> HOW TO COMPLETE THIS TASK
Output exactly the lines from the one containing "Choose the 优惠券 coupon component" through the final line of the entries below, both included, and skip the pictures.

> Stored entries
_ _ _ _ _ _ _

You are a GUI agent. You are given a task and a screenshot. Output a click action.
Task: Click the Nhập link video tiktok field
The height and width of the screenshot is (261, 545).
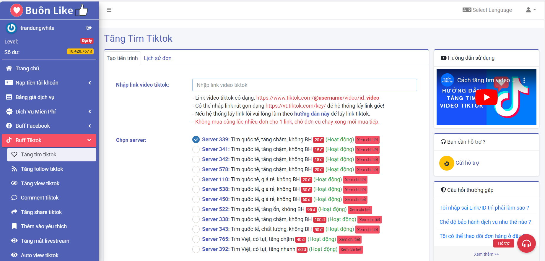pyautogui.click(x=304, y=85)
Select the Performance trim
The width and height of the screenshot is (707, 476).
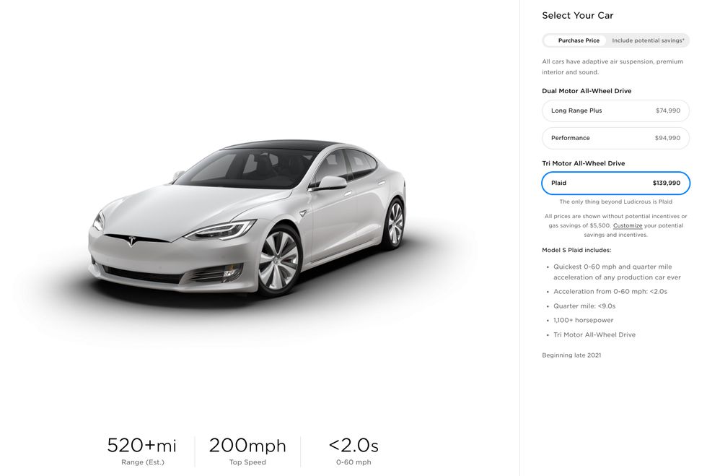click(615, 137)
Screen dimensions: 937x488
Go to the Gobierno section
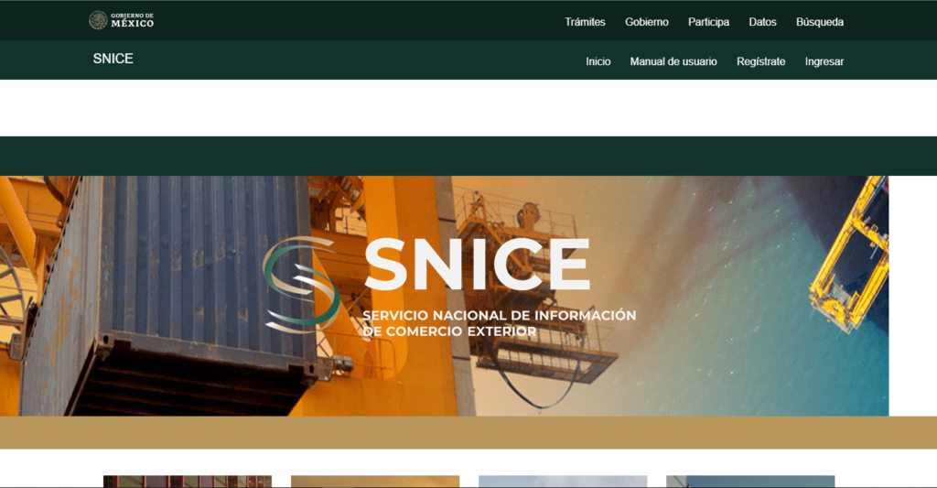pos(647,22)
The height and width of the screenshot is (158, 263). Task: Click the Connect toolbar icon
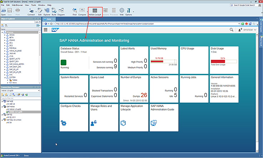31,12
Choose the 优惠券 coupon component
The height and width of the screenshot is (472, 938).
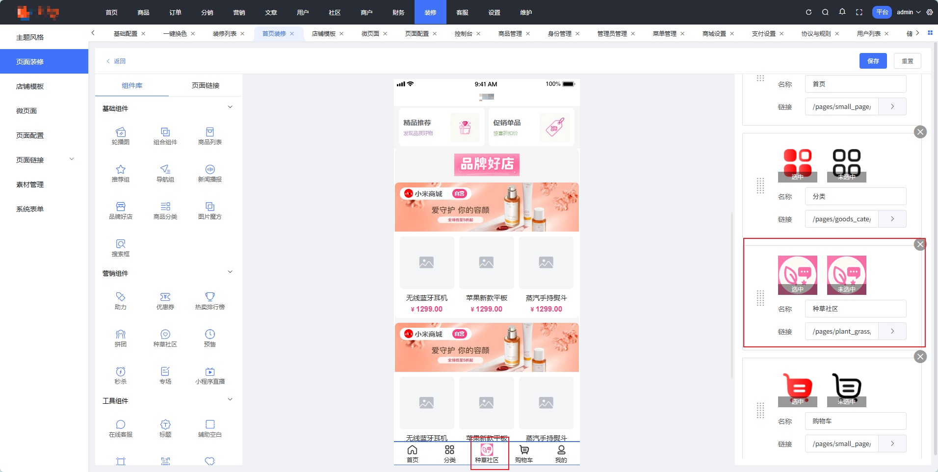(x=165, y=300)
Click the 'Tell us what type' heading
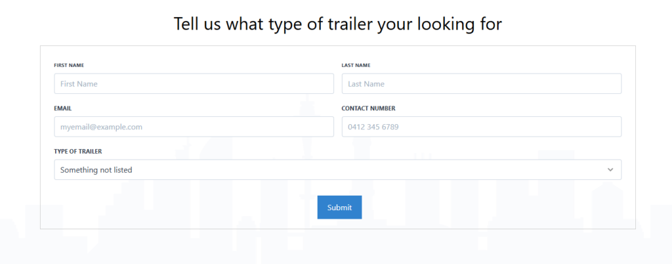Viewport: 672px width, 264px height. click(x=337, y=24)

_ _ _ _ _ _ _

> YOUR RESPONSE
Choose the 优惠券 coupon component
The height and width of the screenshot is (472, 938).
(x=165, y=300)
Click the 'Tell us what type' heading
Viewport: 672px width, 264px height. click(x=337, y=24)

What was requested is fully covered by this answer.